De mate waarin het project inspeelt op de specifieke problemen en kansen van de wijk.
Met betrekking tot activiteiten op het gebied van opvoedondersteuning moet de aanvraag
aansluiten bij de Triple-P methode, een oudercomponent bevatten en afgestemd
zijn met de Loes-medewerkers en het schoolmaatschappelijk werk.
e.Met betrekking tot activiteiten op het gebied van dagarrangementen moet de aanvraag
aansluiten bij initiatieven die voor ouders de combinatie arbeid – zorg vergemakkelijkt.
Voor aanvragen vanaf het schooljaar 2011-2012 is een samenwerkingsovereenkomst verplicht die voldoet aan de in het visiedocument “De brede school Enschede’ gestelde vereisten.
Verdeling subsidie brede school primair onderwijs en brede school voortgezet onderwijs:
De basisfinanciering voor de scholen voor primair onderwijs is gebaseerd is op het leerlingenaantal in het samenwerkingsverband op de meest recente leerlingentelling van 1 oktober.
Voor het voortgezet onderwijs geldt het jaarlijks in de programmabegroting opgenomen budget voor de brede school voortgezet onderwijs.
Zowel het primair onderwijs als het voortgezet onderwijs komen in aanmerking voor de bonusfinanciering.
1. Het college kan een aanvraagformulier vaststellen.
2. De aanvraag wordt uiterlijk 1 mei voorafgaand aan het betreffende schooljaar ingediend.
Artikel 8 Beslistermijn; subsidieverlening of subsidievaststelling; voorschotten of subsidiebedrag
Het college beslist na ontvangst van de aanvraag of verzochte aanvulling van de aanvraag.
Het college kan voornoemde termijn, met redenen omkleed, eenmalig met 4 weken verlengen.
Hiervan wordt schriftelijk mededeling gedaan aan aanvrager.
Het college beslist in geval van toekenning of tot subsidieverlening of tot subsidievaststelling.
De subsidieverleningbeschikking vermeldt de eventuele voorschotverlening en de wijze van
betaling ervan.
5.De subsidievaststellingsbeschikking vermeldt de wijze van betaling van het subsidiebedrag.
Artikel 9 Aanvraag subsidievaststelling na subsidieverlening
De subsidieontvanger dient zo spoedig mogelijk doch uiterlijk 1 november in het jaar na afloop van de activiteiten een aanvraag tot subsidievaststelling in.
Artikel 10 Subsidievaststelling na subsidieverlening
1.Binnen 6 weken na ontvangst van de aanvraag tot subsidievaststelling genoemd in het
voorgaande artikel stelt het college de subsidie vast.
2.Het college kan de in het eerste lid genoemde termijn eenmalig met 4 weken verlengen.

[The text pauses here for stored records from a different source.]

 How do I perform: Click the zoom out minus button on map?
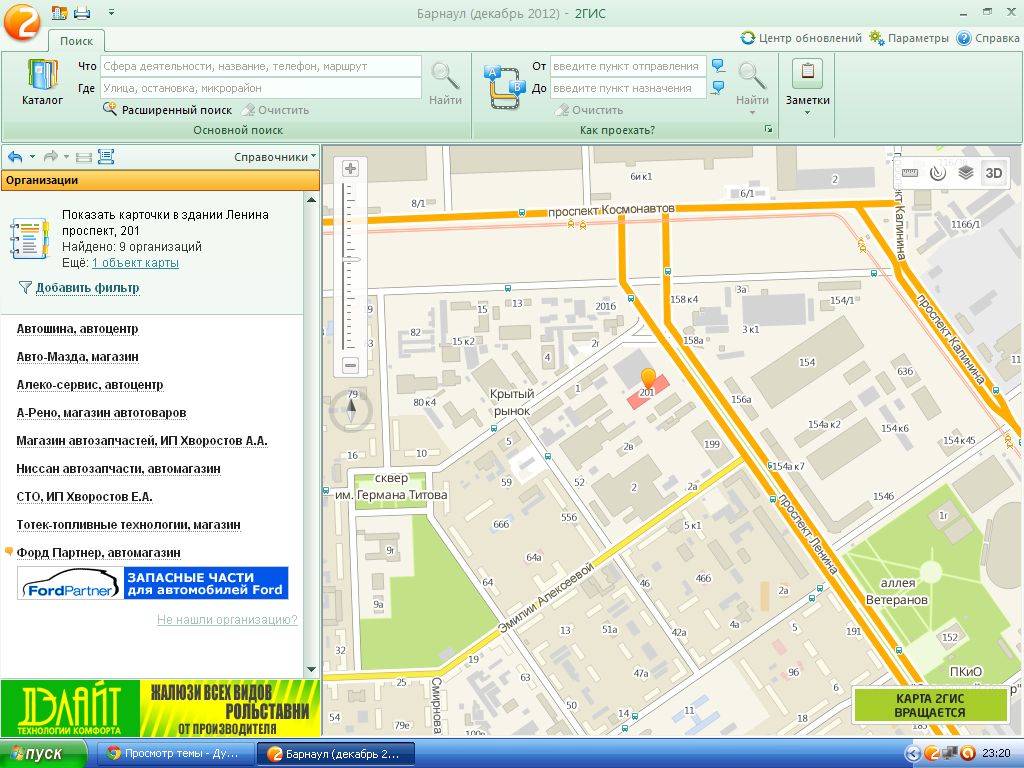click(x=350, y=365)
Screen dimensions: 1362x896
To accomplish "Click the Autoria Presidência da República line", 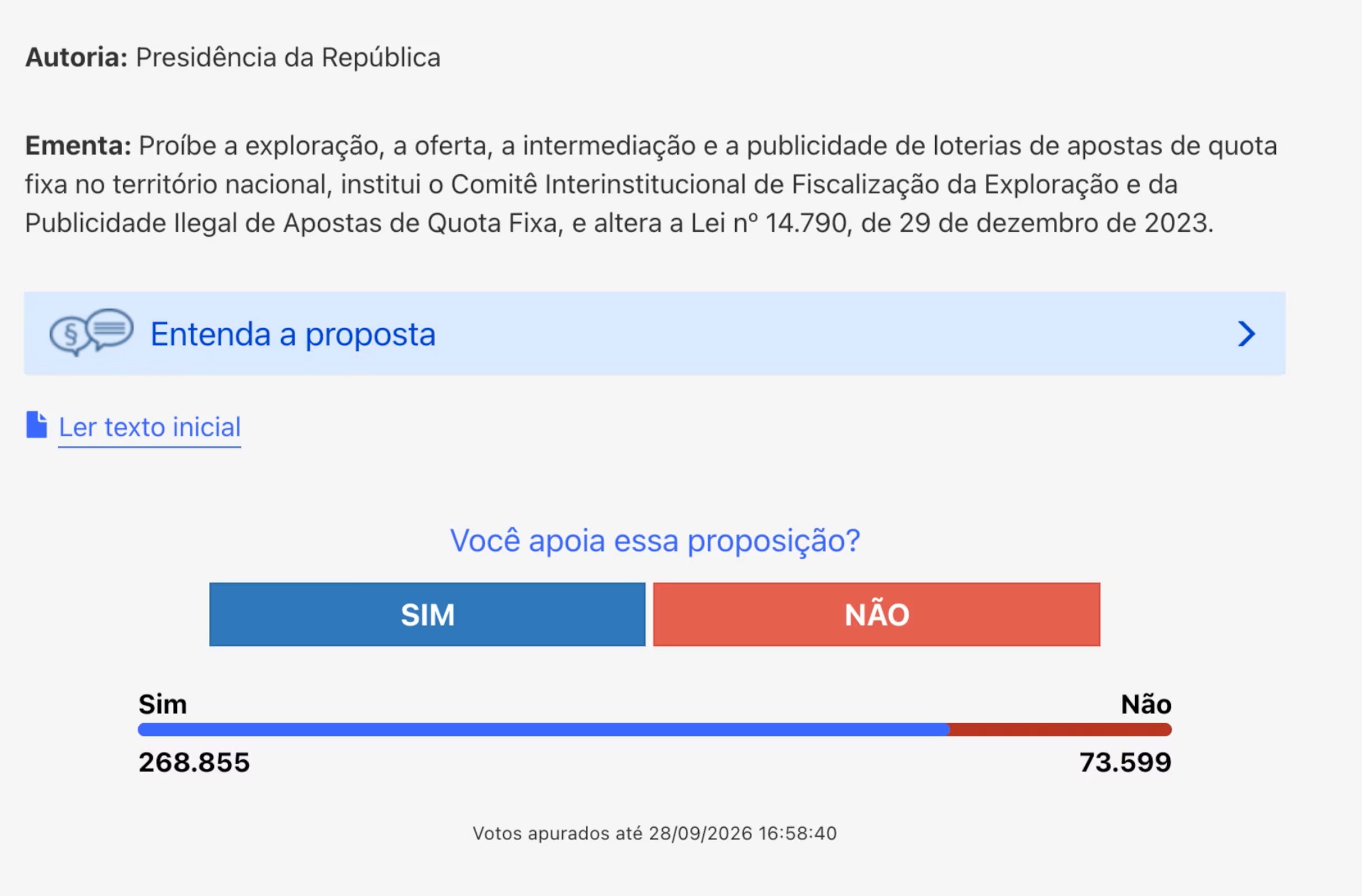I will click(233, 58).
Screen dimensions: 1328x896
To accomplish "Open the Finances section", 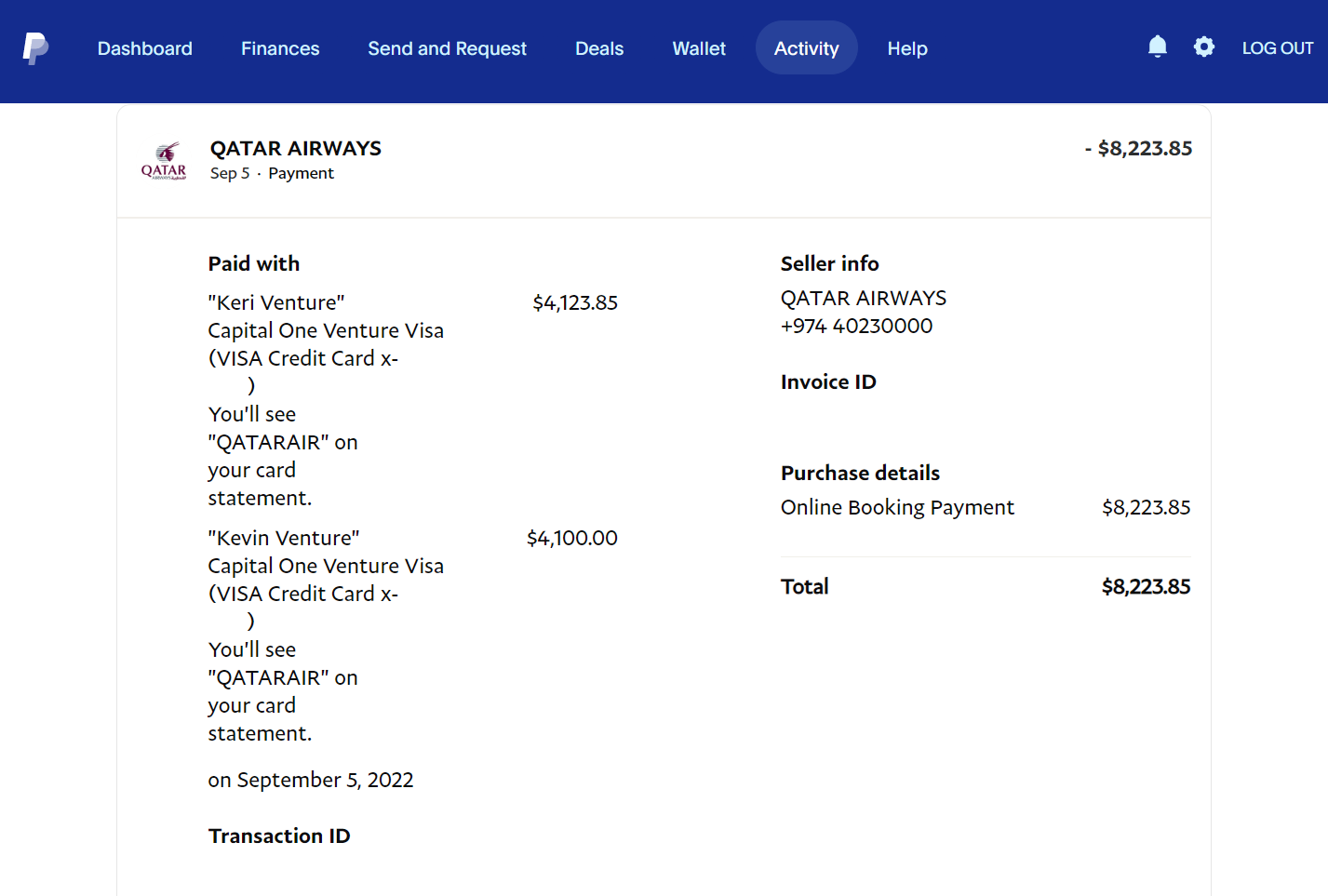I will pos(279,47).
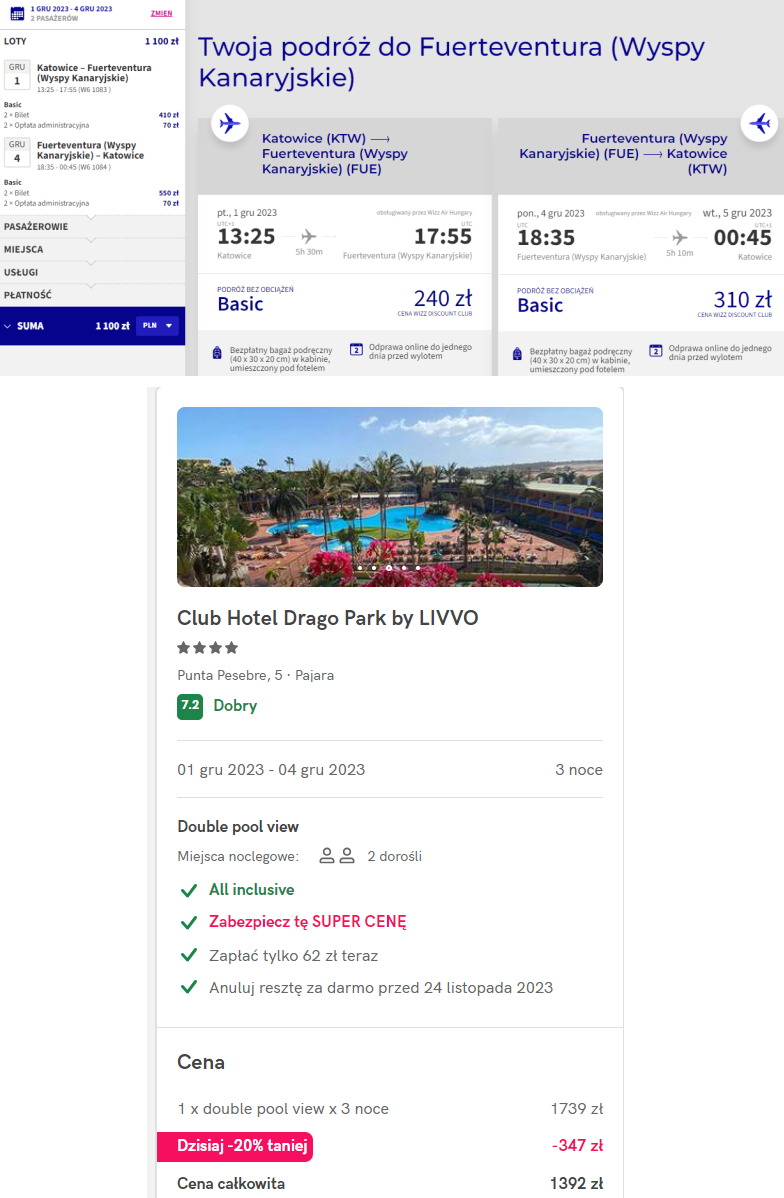Open the PLN currency dropdown
This screenshot has height=1198, width=784.
[x=157, y=325]
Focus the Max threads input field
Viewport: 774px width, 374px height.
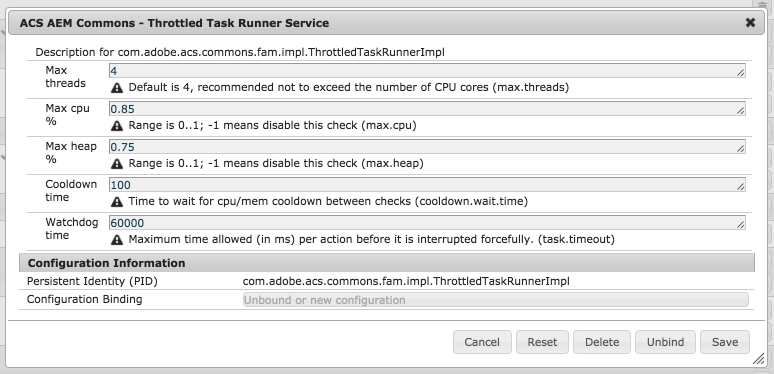click(x=427, y=71)
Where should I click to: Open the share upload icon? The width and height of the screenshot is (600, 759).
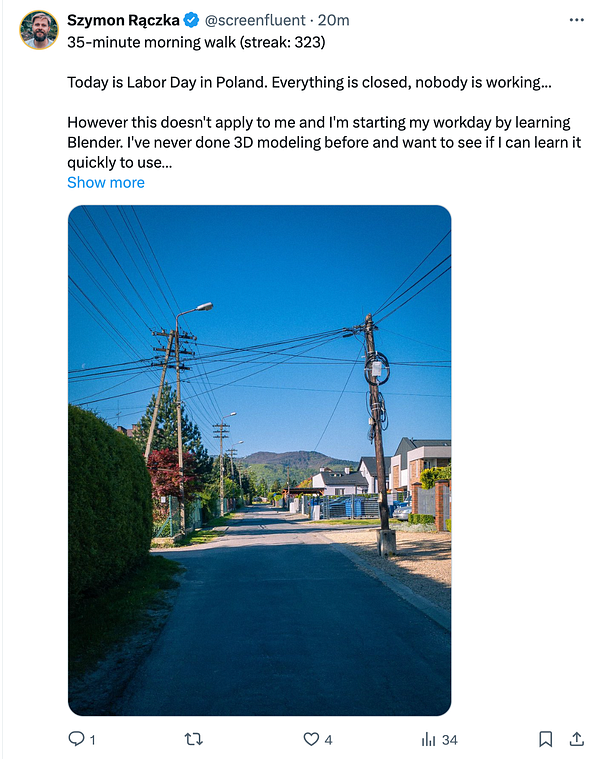tap(576, 739)
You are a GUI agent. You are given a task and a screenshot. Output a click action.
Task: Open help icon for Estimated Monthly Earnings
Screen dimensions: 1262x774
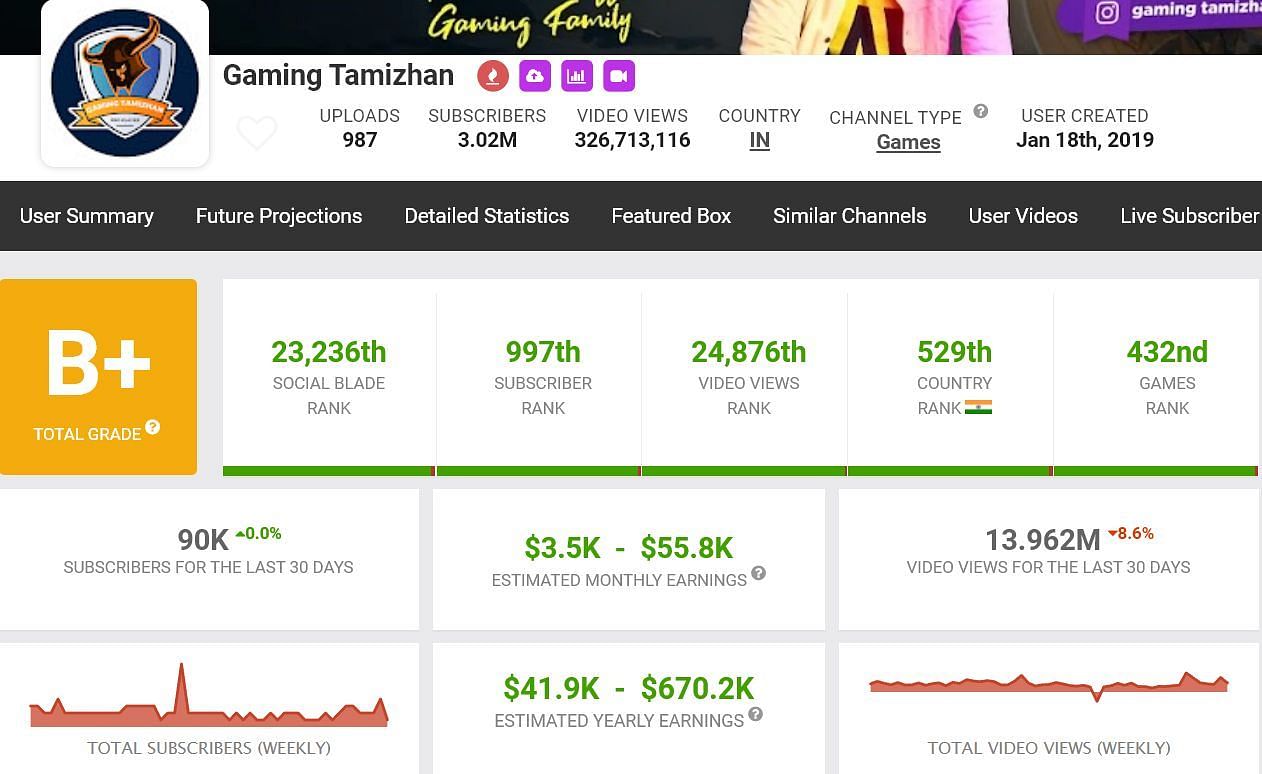759,573
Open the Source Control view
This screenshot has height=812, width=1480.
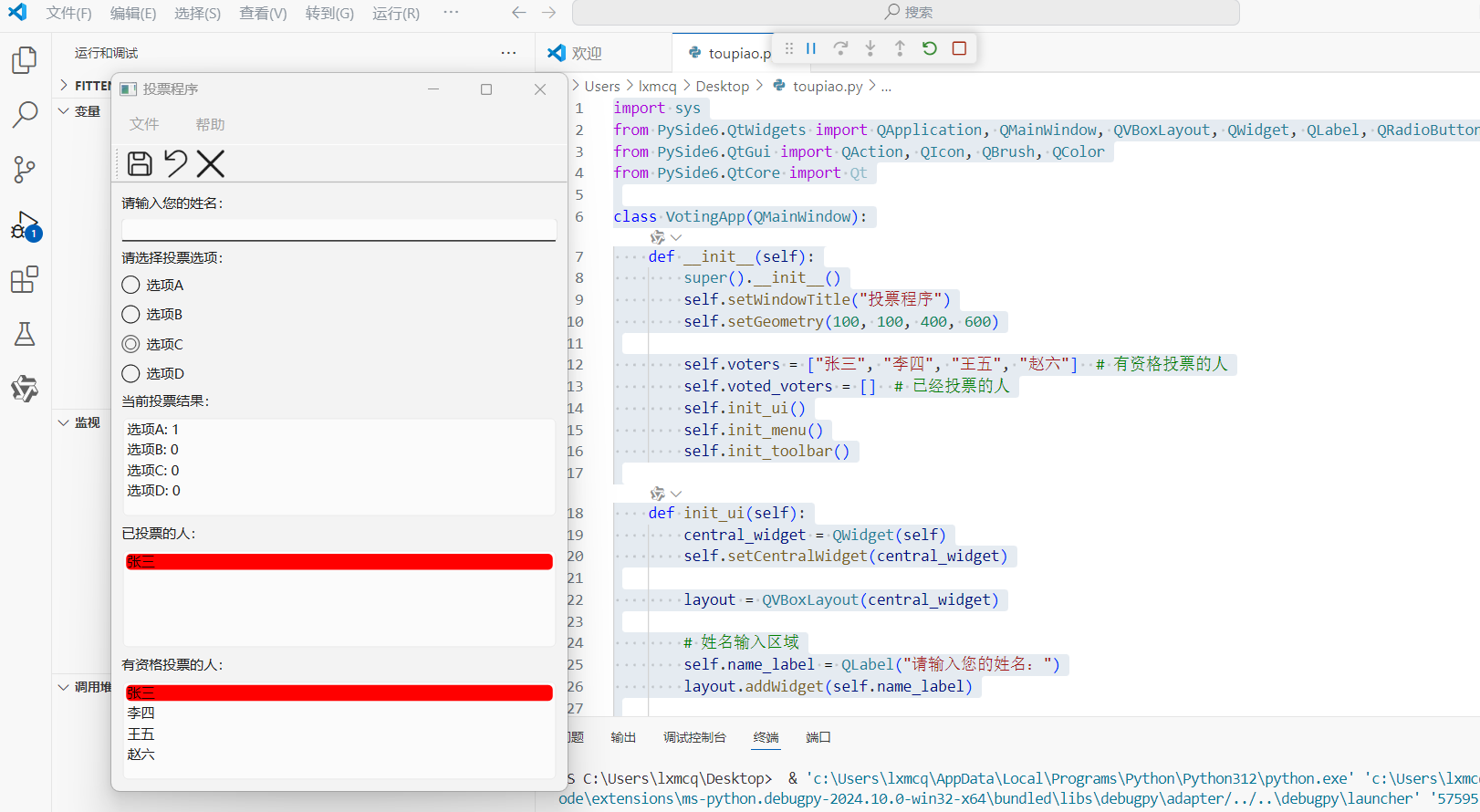[x=25, y=170]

Een
dergelijke verlenging wordt schriftelijk meegedeeld aan de subsidieontvanger.
3.De subsidiebeschikking vermeldt de wijze van betaling van het subsidiebedrag en een
verrekening van eventuele voorschotten.
Het college kan in bijzondere gevallen van de bepalingen in deze verordening afwijken, indien toepassing van de verordening tot onbillijkheden van overwegende aard leidt.
1.De Subsidieverordening BASIS 2009-2010, vastgesteld door de raad op 17 november 2008, wordt
ingetrokken.
2.De Subsidieverordening BASIS 2009-2010 blijft van kracht voor zover nodig voor de afwikkeling
van de verleende subsidies.
Deze verordening treedt in werking op de dag na bekendmaking.
Deze verordening wordt aangehaald als: Subsidieverordening brede scholen.
Aldus vastgesteld in de openbare vergadering van de raad van 26 april 2010.